Question

If ${\sin }^{-1}x+{\sin }^{-1}y+{\sin }^{-1}z=\pi ,$ then prove that:
$x\sqrt{1-x^2}+y\sqrt{1-y^2}+z\sqrt{1-z^2}=2xyz$

Answer 1

Let ${\sin }^{-1}x=A\Rightarrow \sin A=x$

${\sin }^{-1}y=B\Rightarrow \sin B=y$

${\sin }^{-1}z=C\Rightarrow \sin C=z$

Given, ${\sin }^{-1}x+{\sin }^{-1}y+{\sin }^{-1}z=\pi$

$\Rightarrow A+B+C=p\Rightarrow 2A+2B+2C=2\pi$

So, using trigonometric property,

$\sin 2A+\sin 2B+\sin 2C=4\sin A\sin B\sin C$

We can write,

$\Rightarrow 2\sin A\cos A+2\sin B\cos B+2\sin C\cos C=4\sin A\sin B\sin C$

$\Rightarrow 2\sin A.\sqrt{1-{\sin }^{2}A}+2\sin B.\sqrt{1-{\sin }^{2}B}+\sin C.\sqrt{1-{\sin }^{2}C}=4\sin A\sin B\sin C$

$2x\sqrt{1-x^2}+2y\sqrt{1-y^2}+2z\sqrt{1-z^2}=4xyz$

$x\sqrt{1-x^2}+y\sqrt{1-y^2}+z\sqrt{1-z^2}=2xyz$

Hence proved

### Task directions
In the inverse sine proof, what equation follows the words "using trigonometric property"?

### Provided records
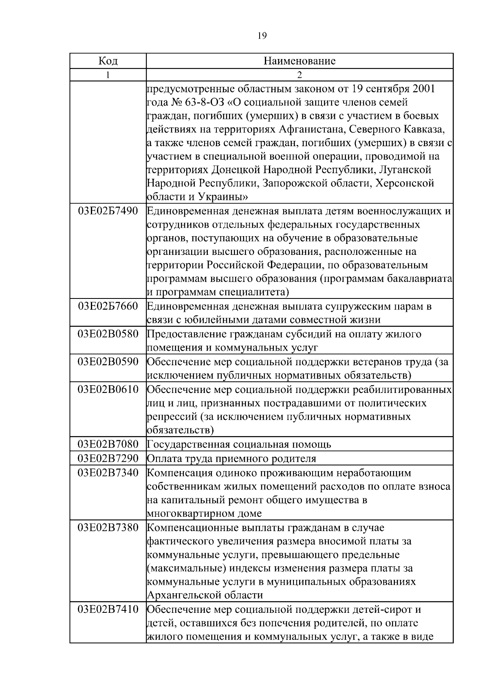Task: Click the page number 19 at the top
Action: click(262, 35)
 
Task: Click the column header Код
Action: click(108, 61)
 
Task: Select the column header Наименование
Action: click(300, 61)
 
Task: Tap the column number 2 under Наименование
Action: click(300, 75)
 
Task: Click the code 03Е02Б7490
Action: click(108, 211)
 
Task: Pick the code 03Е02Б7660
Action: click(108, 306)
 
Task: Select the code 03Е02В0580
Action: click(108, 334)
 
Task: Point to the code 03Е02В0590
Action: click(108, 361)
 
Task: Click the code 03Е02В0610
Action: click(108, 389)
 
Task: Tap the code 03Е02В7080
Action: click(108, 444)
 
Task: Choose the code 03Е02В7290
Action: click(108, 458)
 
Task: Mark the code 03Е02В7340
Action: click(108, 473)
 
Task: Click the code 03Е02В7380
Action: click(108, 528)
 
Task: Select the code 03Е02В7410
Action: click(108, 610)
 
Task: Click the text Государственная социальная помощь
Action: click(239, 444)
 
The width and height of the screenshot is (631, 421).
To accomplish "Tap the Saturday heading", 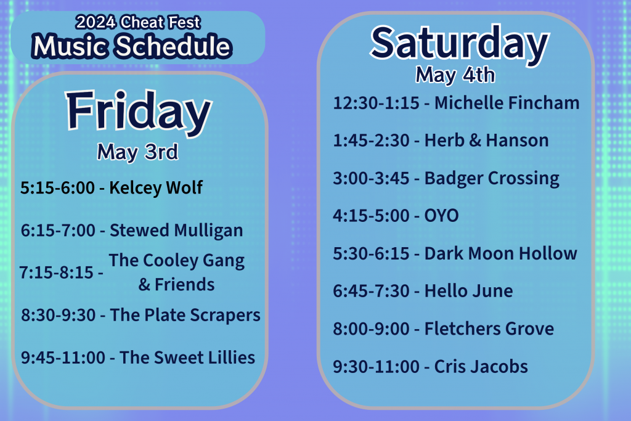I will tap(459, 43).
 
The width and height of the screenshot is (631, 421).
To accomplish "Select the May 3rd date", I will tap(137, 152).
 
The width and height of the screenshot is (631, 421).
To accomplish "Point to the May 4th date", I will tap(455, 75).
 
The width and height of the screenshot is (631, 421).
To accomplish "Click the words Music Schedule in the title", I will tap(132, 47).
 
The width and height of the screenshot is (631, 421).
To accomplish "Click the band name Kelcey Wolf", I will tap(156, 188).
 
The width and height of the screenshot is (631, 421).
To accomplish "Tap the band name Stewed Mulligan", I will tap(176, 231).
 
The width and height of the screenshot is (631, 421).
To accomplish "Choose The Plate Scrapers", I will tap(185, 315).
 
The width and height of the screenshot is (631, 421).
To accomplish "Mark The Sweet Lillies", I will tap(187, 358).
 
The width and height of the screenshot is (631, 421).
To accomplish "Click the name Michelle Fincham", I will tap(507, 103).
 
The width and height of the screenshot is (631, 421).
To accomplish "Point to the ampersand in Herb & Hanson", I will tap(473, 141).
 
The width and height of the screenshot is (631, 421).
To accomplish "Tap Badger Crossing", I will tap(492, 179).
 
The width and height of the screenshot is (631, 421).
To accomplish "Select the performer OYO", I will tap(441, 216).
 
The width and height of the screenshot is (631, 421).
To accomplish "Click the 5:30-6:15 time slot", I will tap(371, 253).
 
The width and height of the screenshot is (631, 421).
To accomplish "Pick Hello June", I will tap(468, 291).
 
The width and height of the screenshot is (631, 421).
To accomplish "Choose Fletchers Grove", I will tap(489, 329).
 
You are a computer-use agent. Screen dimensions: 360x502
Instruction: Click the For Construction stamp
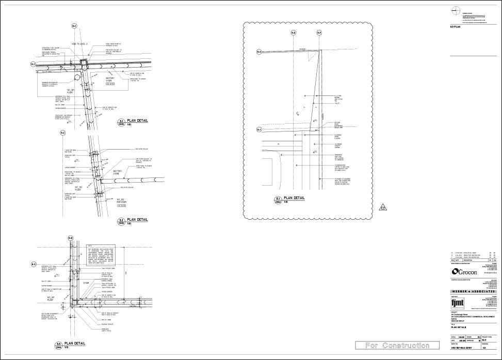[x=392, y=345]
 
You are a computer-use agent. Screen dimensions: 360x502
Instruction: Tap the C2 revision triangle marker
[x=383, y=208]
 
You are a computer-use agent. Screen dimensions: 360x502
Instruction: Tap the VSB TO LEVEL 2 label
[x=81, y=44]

### Answer to this task
sin 2A + sin 2B + sin 2C = 4 sin A sin B sin C